I see that The Australian is running a big story on the very decentralized The Australian Greens courtesy of Jamie Walker. (no link) Even with a regulation half-Senate election in the second half of next year, I presume that the prospect of 2-3 extra Green Senators in the Senate at the expense of the Australian Democrats does not appeal to the decidely conservative+neo-liberal Australian.

Unlike me, the Murdoch-owned Australian does not like the prospect of the Greens as a third force in Australian politics. Not one little bit. Hence the Green bashing that is starting to appear in the newspaper.

Walker's story builds on this one. The piece is largely descriptive in the style of informative objective journalism: a bit of history, the Greens are decentralized with little in the way of national organization; are anti-globalization;they saw off the attempt by the Trotskyites and Socialist Workers Party to take them over. I sort of 'get to know the Australian Greens.'

However, the piece contains a political message about the role likely to be played by the Greens in the Senate. How would they act? What would they do with their power. Would they negotiate? Would they just say no?

Walker suggests the model of Tasmania from 1989 to 1992 indicates what would happen. That was when the Field Labor Government was in power. What does that indicate? You cannot negotiate with the Greens says a bitter Field, the ex-Labor Premier, even with an Accord in place. I say bitter, because the Field-led ALP then worked with the Liberals to reduce the overall number of seats of the Tasmanian Parliament, in order to reduce the representation of the Greens.

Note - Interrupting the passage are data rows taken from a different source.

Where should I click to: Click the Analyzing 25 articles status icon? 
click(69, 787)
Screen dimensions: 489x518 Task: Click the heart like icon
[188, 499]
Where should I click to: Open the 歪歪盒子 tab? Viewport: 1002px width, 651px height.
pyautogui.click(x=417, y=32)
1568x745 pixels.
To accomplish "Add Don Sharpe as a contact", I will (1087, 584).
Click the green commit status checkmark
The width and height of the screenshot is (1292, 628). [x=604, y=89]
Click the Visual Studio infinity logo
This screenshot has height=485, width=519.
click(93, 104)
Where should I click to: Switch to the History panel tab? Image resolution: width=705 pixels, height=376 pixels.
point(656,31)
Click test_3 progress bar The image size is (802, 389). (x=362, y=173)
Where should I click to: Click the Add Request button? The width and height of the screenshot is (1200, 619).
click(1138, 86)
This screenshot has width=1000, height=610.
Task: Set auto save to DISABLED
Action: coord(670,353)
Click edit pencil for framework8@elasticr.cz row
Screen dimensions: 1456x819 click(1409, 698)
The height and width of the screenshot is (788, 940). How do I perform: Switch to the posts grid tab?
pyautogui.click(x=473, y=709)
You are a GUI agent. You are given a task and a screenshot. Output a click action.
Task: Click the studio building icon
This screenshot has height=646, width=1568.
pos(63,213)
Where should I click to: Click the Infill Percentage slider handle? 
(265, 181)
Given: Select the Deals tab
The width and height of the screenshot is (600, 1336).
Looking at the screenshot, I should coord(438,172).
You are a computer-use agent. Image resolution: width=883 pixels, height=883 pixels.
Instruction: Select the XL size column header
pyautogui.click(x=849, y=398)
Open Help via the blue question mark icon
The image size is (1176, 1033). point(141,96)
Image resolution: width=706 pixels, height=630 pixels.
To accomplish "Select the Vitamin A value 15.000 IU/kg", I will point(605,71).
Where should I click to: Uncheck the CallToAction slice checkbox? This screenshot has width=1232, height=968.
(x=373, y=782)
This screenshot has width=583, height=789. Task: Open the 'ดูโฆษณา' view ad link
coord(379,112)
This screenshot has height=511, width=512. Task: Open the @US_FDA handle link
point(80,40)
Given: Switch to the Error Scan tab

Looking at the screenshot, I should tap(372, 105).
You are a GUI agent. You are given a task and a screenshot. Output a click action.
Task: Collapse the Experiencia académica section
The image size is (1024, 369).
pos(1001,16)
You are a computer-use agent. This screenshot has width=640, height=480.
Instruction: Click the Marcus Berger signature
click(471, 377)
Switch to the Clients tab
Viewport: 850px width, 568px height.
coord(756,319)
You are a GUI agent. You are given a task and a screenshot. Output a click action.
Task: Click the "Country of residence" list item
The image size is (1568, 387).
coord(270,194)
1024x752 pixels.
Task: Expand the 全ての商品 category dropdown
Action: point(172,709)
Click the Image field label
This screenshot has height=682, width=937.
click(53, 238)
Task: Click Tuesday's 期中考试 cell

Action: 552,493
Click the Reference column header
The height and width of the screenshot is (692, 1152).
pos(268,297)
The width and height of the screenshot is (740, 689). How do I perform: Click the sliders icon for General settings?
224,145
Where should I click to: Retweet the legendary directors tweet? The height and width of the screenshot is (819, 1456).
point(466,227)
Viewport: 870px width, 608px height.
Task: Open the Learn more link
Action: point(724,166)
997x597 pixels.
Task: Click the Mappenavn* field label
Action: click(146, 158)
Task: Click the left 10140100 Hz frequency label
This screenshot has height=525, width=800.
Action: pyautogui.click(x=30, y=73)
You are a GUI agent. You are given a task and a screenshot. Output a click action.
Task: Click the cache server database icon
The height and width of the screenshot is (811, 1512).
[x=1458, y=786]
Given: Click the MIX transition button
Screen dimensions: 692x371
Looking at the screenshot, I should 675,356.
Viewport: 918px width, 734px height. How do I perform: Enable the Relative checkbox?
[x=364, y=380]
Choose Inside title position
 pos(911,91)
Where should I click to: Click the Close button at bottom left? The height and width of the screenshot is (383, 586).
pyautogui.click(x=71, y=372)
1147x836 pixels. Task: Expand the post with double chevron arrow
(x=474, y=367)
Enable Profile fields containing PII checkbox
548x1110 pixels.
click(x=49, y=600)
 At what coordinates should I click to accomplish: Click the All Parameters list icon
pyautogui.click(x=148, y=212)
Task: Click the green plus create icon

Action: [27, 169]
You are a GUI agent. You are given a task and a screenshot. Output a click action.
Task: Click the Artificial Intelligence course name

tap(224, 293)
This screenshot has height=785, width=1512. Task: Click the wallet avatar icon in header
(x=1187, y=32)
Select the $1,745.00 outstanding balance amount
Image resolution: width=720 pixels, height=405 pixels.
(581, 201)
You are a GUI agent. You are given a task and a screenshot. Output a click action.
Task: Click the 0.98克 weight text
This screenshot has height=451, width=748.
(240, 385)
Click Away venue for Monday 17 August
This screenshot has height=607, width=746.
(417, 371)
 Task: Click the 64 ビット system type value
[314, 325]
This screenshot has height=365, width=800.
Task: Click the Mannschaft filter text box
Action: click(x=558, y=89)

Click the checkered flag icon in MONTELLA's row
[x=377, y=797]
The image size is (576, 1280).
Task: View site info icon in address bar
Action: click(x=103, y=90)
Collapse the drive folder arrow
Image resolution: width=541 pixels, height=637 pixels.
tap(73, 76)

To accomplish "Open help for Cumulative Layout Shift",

My reading is different. The Tasmanian State ALP is largely beholden to the logging companies. The line is the old one of 'what is good for Gunns is good for Tasmania.' Hence all the talk about resource security for the logging companies and more jobs from woodchipping ever more native forests. You hear nothing about knowledge nation from the blinkered Bacon ALP government and little about fostering change to a value-adding timber industry.

My judgement is that cannot trust the current ALP to deliver on the environment, even if you have an Accord. In the past the federal ALP developed on the Franklin. My fear is when the crunch comes today's ALP will favour economic development at the expense of environmental protection and rehabilitation.

Under a Latham ALP desperate for power, the green touch will be light indeed. It is fair to say that sustainability is not a word in their policy tool kit.

That tool kit consists of a commitment to border protection, national security and "sensible" economic management policies. Sensible does not mean sustainable or even 'green modernization.' And I have yet to hear Latham speaking in favour of the environment, as opposed to the policy talk about climbing the rungs of the ladder of success.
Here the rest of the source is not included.